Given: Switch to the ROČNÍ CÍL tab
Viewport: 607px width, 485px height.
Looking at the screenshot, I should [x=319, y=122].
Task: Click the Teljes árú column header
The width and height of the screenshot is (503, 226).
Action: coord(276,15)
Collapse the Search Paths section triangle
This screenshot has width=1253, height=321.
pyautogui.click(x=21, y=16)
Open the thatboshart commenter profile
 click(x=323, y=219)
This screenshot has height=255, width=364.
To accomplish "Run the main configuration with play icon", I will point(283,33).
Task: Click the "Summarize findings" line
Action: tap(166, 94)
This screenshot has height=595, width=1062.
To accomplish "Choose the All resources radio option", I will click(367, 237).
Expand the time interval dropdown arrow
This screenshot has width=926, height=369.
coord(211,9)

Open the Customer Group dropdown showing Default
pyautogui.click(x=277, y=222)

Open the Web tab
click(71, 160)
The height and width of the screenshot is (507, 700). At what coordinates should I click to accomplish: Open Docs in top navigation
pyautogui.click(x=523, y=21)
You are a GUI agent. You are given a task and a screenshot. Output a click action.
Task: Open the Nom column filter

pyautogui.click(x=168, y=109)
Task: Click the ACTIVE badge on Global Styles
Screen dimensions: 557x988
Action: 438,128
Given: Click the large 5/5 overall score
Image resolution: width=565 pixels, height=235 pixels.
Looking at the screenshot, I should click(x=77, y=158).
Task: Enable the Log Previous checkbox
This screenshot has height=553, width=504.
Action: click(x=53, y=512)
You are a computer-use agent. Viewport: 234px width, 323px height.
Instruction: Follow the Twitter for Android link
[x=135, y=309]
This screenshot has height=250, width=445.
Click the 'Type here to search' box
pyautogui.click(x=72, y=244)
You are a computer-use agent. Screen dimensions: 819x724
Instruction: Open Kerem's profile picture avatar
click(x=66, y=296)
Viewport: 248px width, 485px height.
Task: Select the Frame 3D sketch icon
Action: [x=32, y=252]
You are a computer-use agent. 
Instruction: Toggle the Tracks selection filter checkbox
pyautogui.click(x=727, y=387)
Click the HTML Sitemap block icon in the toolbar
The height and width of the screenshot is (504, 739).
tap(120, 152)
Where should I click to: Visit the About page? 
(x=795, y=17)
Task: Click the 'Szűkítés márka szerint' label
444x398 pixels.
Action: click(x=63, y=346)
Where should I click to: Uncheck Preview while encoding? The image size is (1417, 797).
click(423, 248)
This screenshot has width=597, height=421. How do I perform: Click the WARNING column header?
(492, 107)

━━━━━━━━━━━━━━━━

▸ **What you should do**: Copy the items word for word, beginning at the line that contains "You are a GUI" and stopping after the line that contains "pyautogui.click(x=727, y=387)".

▸ **The completed task**:
You are a GUI agent. You are given a task and a screenshot. Output a click action.
Task: Open the Nom column filter

pyautogui.click(x=168, y=109)
Task: Click the ACTIVE badge on Global Styles
Screen dimensions: 557x988
Action: 438,128
Given: Click the large 5/5 overall score
Image resolution: width=565 pixels, height=235 pixels.
Looking at the screenshot, I should click(x=77, y=158).
Task: Enable the Log Previous checkbox
This screenshot has height=553, width=504.
Action: click(x=53, y=512)
You are a computer-use agent. Viewport: 234px width, 323px height.
Instruction: Follow the Twitter for Android link
[x=135, y=309]
This screenshot has height=250, width=445.
Click the 'Type here to search' box
pyautogui.click(x=72, y=244)
You are a computer-use agent. Screen dimensions: 819x724
Instruction: Open Kerem's profile picture avatar
click(x=66, y=296)
Viewport: 248px width, 485px height.
Task: Select the Frame 3D sketch icon
Action: [x=32, y=252]
You are a computer-use agent. 
Instruction: Toggle the Tracks selection filter checkbox
pyautogui.click(x=727, y=387)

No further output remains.